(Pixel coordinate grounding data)
>>>

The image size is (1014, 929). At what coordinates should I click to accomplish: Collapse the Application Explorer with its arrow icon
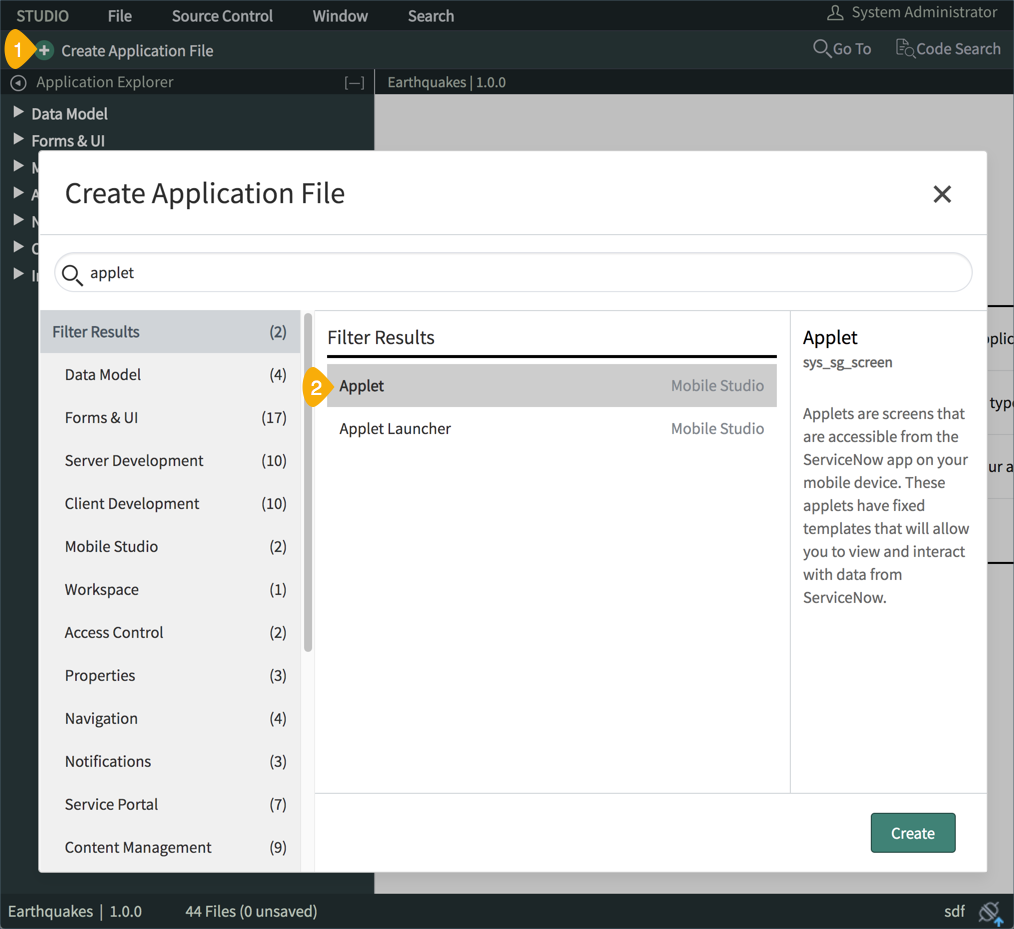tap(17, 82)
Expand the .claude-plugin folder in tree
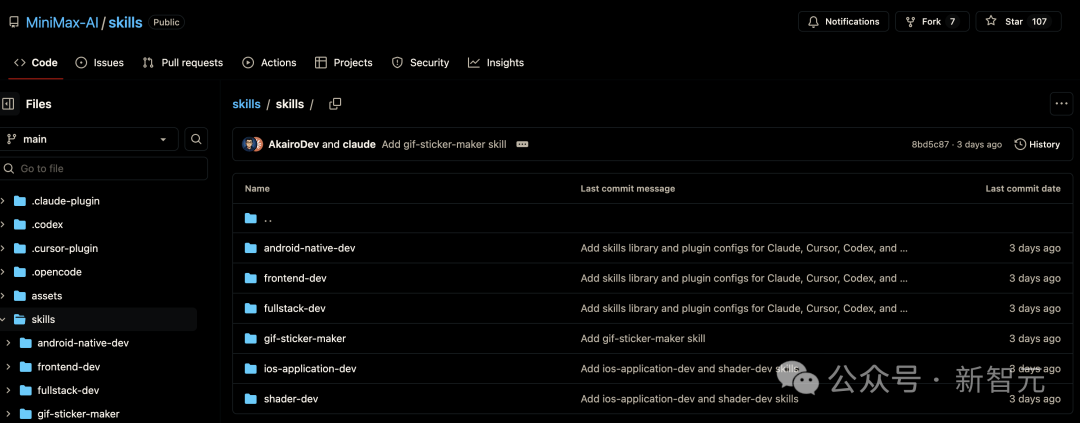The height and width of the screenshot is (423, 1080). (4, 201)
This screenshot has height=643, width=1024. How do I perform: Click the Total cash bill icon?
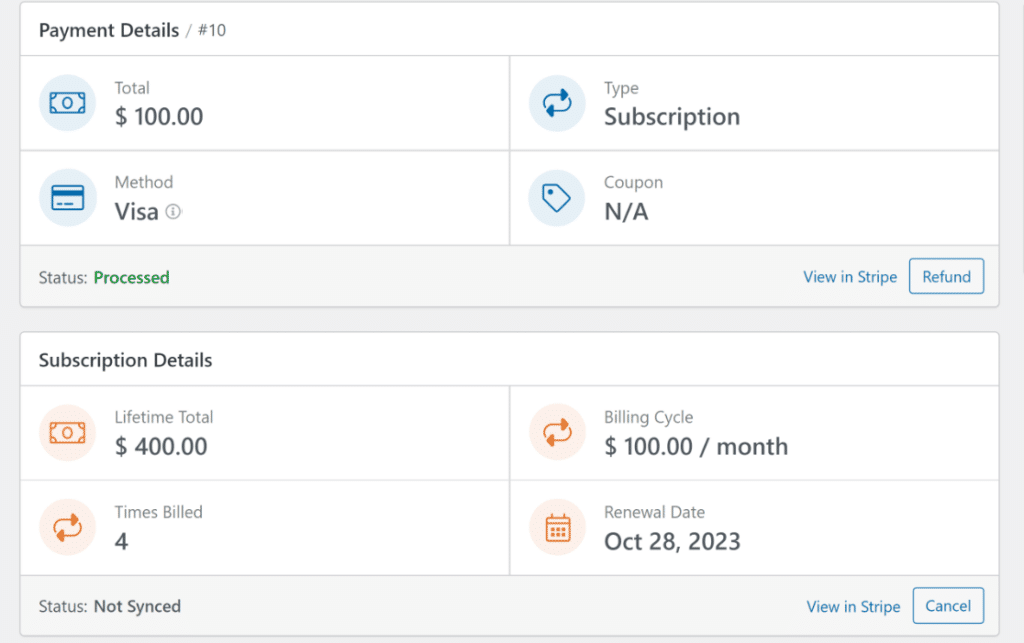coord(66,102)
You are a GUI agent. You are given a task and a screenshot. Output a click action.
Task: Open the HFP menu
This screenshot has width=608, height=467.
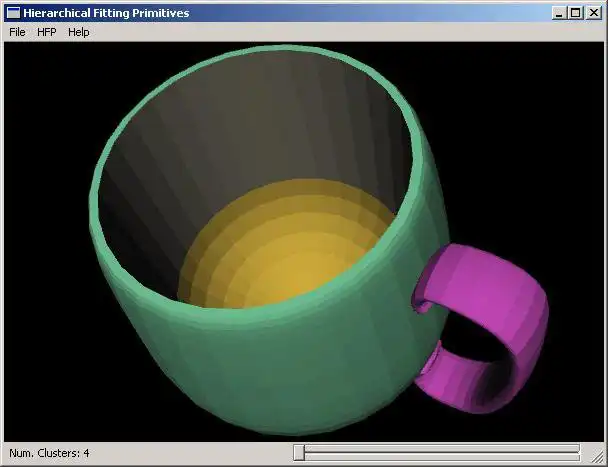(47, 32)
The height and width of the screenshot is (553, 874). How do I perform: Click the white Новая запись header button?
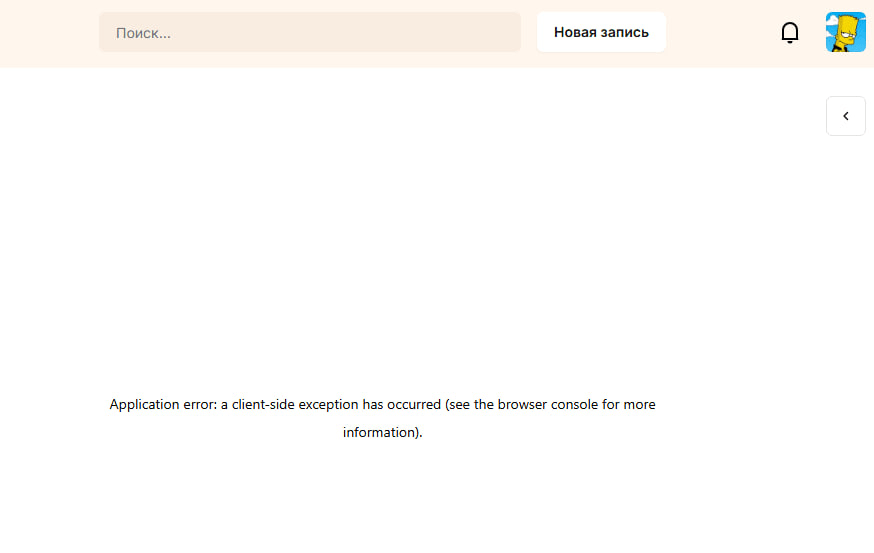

<<<

**Goal of the exercise**
Restate each line of the records exactly; pictures do not belong in the copy.

**Output of the task**
The image size is (1014, 929). At what coordinates should I click to accomplish: Collapse the Application Explorer with its arrow icon
tap(17, 82)
Expand the .claude-plugin folder in tree
The height and width of the screenshot is (423, 1080). (4, 201)
This screenshot has height=643, width=1024. How do I perform: Click the Total cash bill icon?
coord(66,102)
You are a GUI agent. You are given a task and a screenshot. Output a click action.
Task: Open the HFP menu
This screenshot has width=608, height=467.
(47, 32)
The height and width of the screenshot is (553, 874). How do I perform: Click the white Новая запись header button?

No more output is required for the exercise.